__WORK TASK__: Without changing anything, set down every line shown below.

+++ EXTRACTED INFORMATION +++

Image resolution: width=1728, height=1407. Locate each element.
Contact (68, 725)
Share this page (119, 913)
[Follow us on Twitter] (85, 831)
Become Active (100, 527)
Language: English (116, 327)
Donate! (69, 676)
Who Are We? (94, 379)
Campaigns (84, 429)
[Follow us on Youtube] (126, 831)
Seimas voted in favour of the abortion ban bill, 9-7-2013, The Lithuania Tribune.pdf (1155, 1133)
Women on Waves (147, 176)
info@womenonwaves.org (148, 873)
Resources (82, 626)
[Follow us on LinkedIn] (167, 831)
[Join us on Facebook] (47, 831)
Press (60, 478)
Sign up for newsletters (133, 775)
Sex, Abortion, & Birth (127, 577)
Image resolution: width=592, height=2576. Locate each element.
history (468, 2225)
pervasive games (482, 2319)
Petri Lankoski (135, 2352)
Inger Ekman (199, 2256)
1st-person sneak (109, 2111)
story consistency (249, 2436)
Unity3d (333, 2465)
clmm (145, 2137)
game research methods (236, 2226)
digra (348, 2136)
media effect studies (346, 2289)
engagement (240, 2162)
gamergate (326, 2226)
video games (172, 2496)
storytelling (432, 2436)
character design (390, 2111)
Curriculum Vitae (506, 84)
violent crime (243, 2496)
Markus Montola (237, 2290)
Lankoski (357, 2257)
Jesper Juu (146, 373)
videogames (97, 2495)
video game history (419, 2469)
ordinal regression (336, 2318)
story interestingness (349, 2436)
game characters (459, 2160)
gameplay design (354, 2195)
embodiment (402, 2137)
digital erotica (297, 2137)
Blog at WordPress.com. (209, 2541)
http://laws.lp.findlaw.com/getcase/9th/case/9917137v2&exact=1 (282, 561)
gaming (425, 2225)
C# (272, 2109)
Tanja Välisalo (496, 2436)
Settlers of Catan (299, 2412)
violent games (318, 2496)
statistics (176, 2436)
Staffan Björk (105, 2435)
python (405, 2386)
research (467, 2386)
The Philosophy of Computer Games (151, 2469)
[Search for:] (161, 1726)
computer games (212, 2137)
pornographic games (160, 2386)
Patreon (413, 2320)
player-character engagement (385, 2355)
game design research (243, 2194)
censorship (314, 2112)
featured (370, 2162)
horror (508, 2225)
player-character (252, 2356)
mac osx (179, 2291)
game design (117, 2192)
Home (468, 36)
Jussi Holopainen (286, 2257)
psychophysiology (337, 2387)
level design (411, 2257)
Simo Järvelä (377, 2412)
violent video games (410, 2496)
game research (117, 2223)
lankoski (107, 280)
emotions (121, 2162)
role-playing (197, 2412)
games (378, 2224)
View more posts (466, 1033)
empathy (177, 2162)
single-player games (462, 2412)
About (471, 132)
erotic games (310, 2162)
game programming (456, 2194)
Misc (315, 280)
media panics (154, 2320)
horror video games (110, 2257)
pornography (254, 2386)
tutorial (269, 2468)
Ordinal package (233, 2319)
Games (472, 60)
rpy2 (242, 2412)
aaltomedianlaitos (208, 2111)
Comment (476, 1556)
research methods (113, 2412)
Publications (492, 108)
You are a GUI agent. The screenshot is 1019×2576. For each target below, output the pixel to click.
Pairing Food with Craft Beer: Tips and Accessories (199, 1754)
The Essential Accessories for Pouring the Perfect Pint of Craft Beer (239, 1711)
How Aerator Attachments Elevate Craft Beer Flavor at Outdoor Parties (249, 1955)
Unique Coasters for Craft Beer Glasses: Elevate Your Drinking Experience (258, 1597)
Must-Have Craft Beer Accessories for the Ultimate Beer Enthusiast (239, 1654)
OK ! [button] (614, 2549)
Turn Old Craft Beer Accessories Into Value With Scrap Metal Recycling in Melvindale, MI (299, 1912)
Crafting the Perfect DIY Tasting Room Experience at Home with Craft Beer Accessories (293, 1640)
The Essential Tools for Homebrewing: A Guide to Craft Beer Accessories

+++

__RESULT FOR THIS EXERCISE__:
Image resolution: width=1728, height=1407. Locate each element.
Contact (68, 725)
Share this page (119, 913)
[Follow us on Twitter] (85, 831)
Become Active (100, 527)
Language: English (116, 327)
Donate! (69, 676)
Who Are We? (94, 379)
Campaigns (84, 429)
[Follow us on Youtube] (126, 831)
Seimas voted in favour of the abortion ban bill, 9-7-2013, The Lithuania Tribune.pdf (1155, 1133)
Women on Waves (147, 176)
info@womenonwaves.org (148, 873)
Resources (82, 626)
[Follow us on LinkedIn] (167, 831)
[Join us on Facebook] (47, 831)
Press (60, 478)
Sign up for newsletters (133, 775)
Sex, Abortion, & Birth (127, 577)
Image resolution: width=592, height=2576. Locate each element.
history (468, 2225)
pervasive games (482, 2319)
Petri Lankoski (135, 2352)
Inger Ekman (199, 2256)
1st-person sneak (109, 2111)
story consistency (249, 2436)
Unity3d (333, 2465)
clmm (145, 2137)
game research methods (236, 2226)
digra (348, 2136)
media effect studies (346, 2289)
engagement (240, 2162)
gamergate (326, 2226)
video games (172, 2496)
storytelling (432, 2436)
character design (390, 2111)
Curriculum Vitae (506, 84)
violent crime (243, 2496)
Markus Montola (237, 2290)
Lankoski (357, 2257)
Jesper Juu (146, 373)
videogames (97, 2495)
video game history (419, 2469)
ordinal regression (336, 2318)
story interestingness (349, 2436)
game characters (459, 2160)
gameplay design (354, 2195)
embodiment (402, 2137)
digital erotica (297, 2137)
Blog at WordPress.com. (209, 2541)
http://laws.lp.findlaw.com/getcase/9th/case/9917137v2&exact=1 (282, 561)
gaming (425, 2225)
C# (272, 2109)
Tanja Välisalo (496, 2436)
Settlers of Catan (299, 2412)
violent games (318, 2496)
statistics (176, 2436)
Staffan Björk (105, 2435)
python (405, 2386)
research (467, 2386)
The Philosophy of Computer Games (151, 2469)
[Search for:] (161, 1726)
computer games (212, 2137)
pornographic games (160, 2386)
Patreon (413, 2320)
player-character engagement (385, 2355)
game design research (243, 2194)
censorship (314, 2112)
featured (370, 2162)
horror (508, 2225)
player-character (252, 2356)
mac osx (179, 2291)
game design (117, 2192)
Home (468, 36)
Jussi Holopainen (286, 2257)
psychophysiology (337, 2387)
level design (411, 2257)
Simo Järvelä (377, 2412)
violent video games (410, 2496)
game research (117, 2223)
lankoski (107, 280)
emotions (121, 2162)
role-playing (197, 2412)
games (378, 2224)
View more posts (466, 1033)
empathy (177, 2162)
single-player games (462, 2412)
About (471, 132)
erotic games (310, 2162)
game programming (456, 2194)
Misc (315, 280)
media panics (154, 2320)
horror video games (110, 2257)
pornography (254, 2386)
tutorial (269, 2468)
Ordinal package (233, 2319)
Games (472, 60)
rpy2 (242, 2412)
aaltomedianlaitos (208, 2111)
Comment (476, 1556)
research methods (113, 2412)
Publications (492, 108)
You are a GUI agent. The screenshot is 1019×2576. For each target below, output the pixel to click.
Pairing Food with Craft Beer: Tips and Accessories (199, 1754)
The Essential Accessories for Pouring the Perfect Pint of Craft Beer (239, 1711)
How Aerator Attachments Elevate Craft Beer Flavor at Outdoor Parties (249, 1955)
Unique Coasters for Craft Beer Glasses: Elevate Your Drinking Experience (258, 1597)
Must-Have Craft Beer Accessories for the Ultimate Beer Enthusiast (239, 1654)
OK ! [button] (614, 2549)
Turn Old Craft Beer Accessories Into Value With Scrap Metal Recycling in Melvindale, MI (299, 1912)
Crafting the Perfect DIY Tasting Room Experience at Home with Craft Beer Accessories (293, 1640)
The Essential Tools for Homebrewing: A Guide to Craft Beer Accessories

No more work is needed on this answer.